The MHRA issued advice in November 2013 on the appropriateness of generic prescribing of antiepileptic drugs (AEDs) and when a patient should stay on a particular manufacturer / brand. This advice is only for the management of epilepsy. Patients on AEDs for neuropathic pain do not require specific brand / manufacturer prescribing.


NHSGGC has developed good practice guidance for GPs and community pharmacists (CPs) in the prescribing and supply of AEDs for the treatment of epilepsy. This guidance is based on effective communication between GPs, pharmacists and patients and robust documentation. A patient information leaflet is also available.
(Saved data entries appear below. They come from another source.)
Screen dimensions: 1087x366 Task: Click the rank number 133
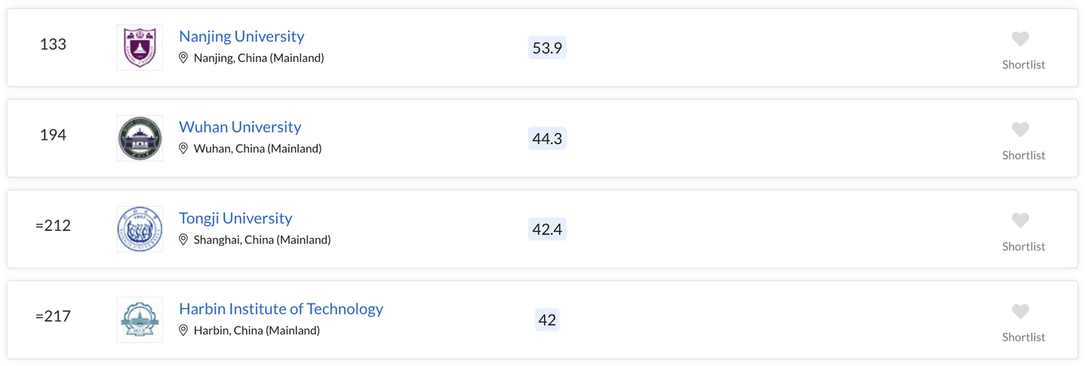click(53, 45)
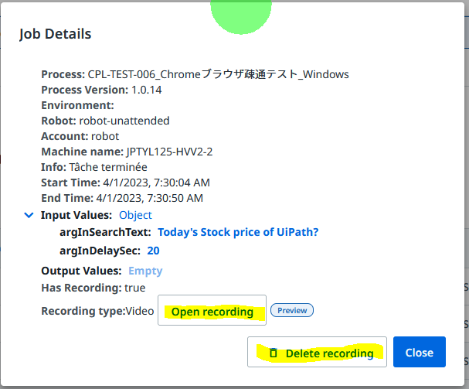Click the argInDelaySec value 20
Image resolution: width=469 pixels, height=389 pixels.
click(x=153, y=251)
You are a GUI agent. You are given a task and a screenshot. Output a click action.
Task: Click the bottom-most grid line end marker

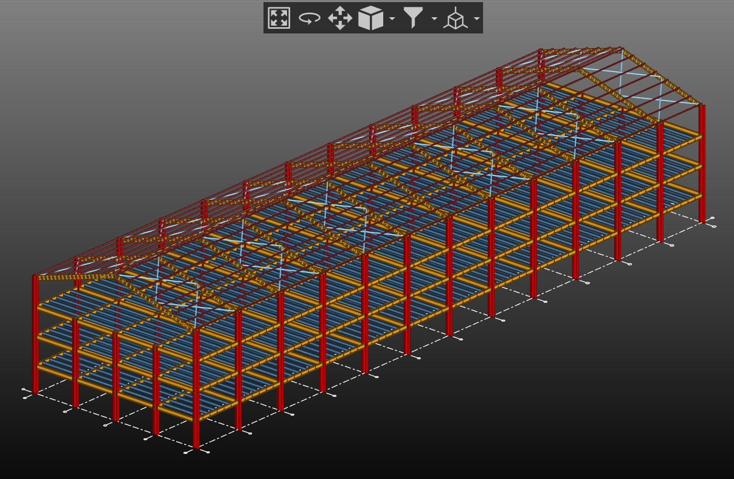pyautogui.click(x=186, y=453)
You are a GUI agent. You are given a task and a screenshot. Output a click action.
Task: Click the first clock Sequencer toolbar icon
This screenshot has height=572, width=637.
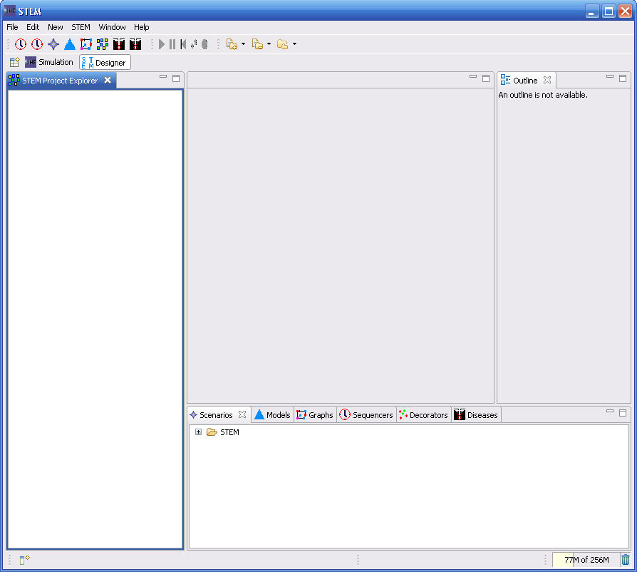[21, 44]
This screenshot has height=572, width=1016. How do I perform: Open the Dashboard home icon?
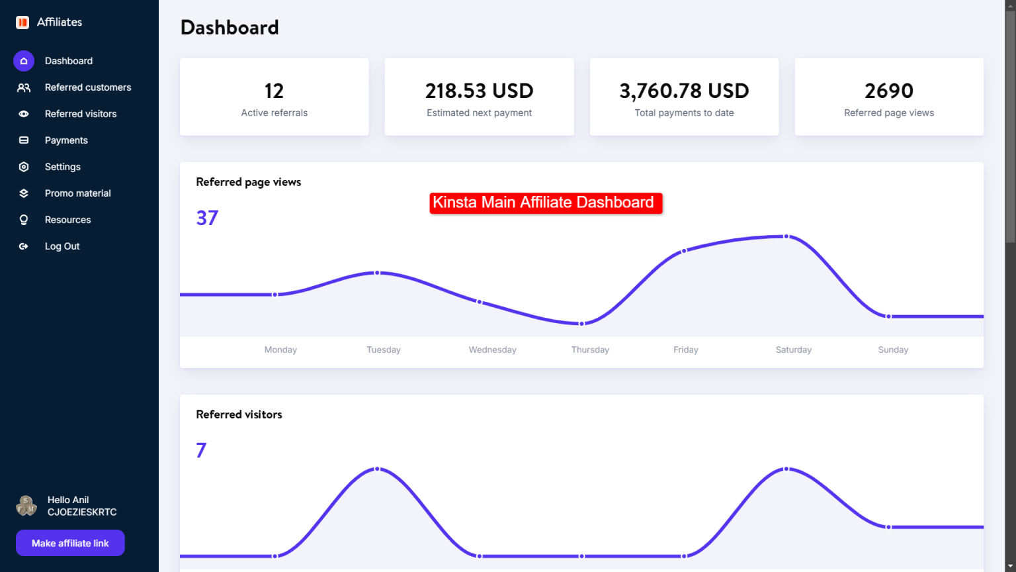pyautogui.click(x=24, y=61)
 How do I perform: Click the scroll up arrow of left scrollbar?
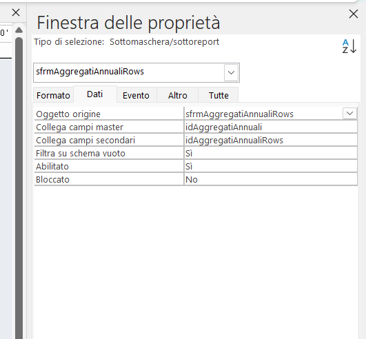(19, 30)
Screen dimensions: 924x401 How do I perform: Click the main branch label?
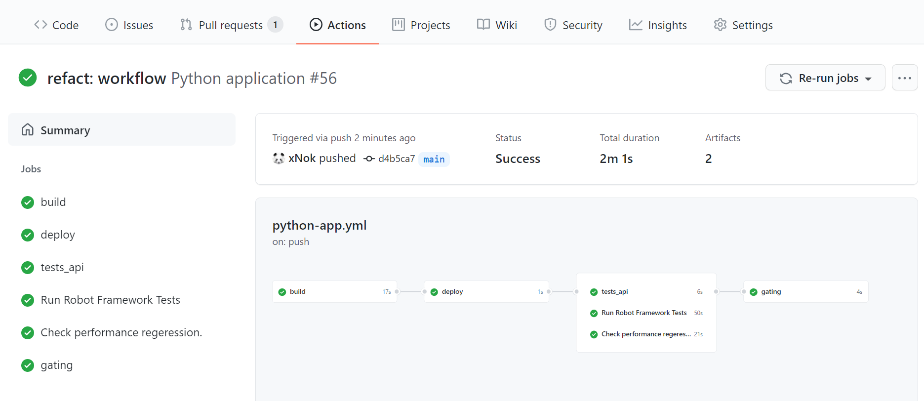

This guidance does not endorse the wholesale switching of patients on AEDs for epilepsy / seizures onto branded medication but the maintenance of the patient’s current AED manufacturer / brand where appropriate.


Actions for prescribers

GPs are required to identify patients on category 1 AEDs (all category 1 drugs require maintenance of a particular AED supply) and category 2 where relevant (those patients on drugs where individual reasons may make maintenance on a particular AED appropriate) for an indication of epilepsy / seizures. The prescribing record should be annotated with “maintain on the same manufacturer’s product” within the dosage instructions. A tool has been developed to aid identification of these patients. Further information is available in the GP good practice guide.  GP record searches should be re-run 6 monthly to ensure all patients have been identified.

Actions for pharmacy

On receipt of an AED prescription with the above statement, community pharmacists should confirm with the patient or carer their usual brand / manufacturer. Once confirmed this should be recorded on the Patient Medication Record (PMR). In cases where the brand / manufacturer is not known or has varied, the opportunity to set the brand / manufacturer should be made and recorded in the PMR. Continuity of supply of the same AED brand / manufacturer should be maintained. Any supply issues should be discussed with the prescriber and patient. Further information is available in the CP good practice guide.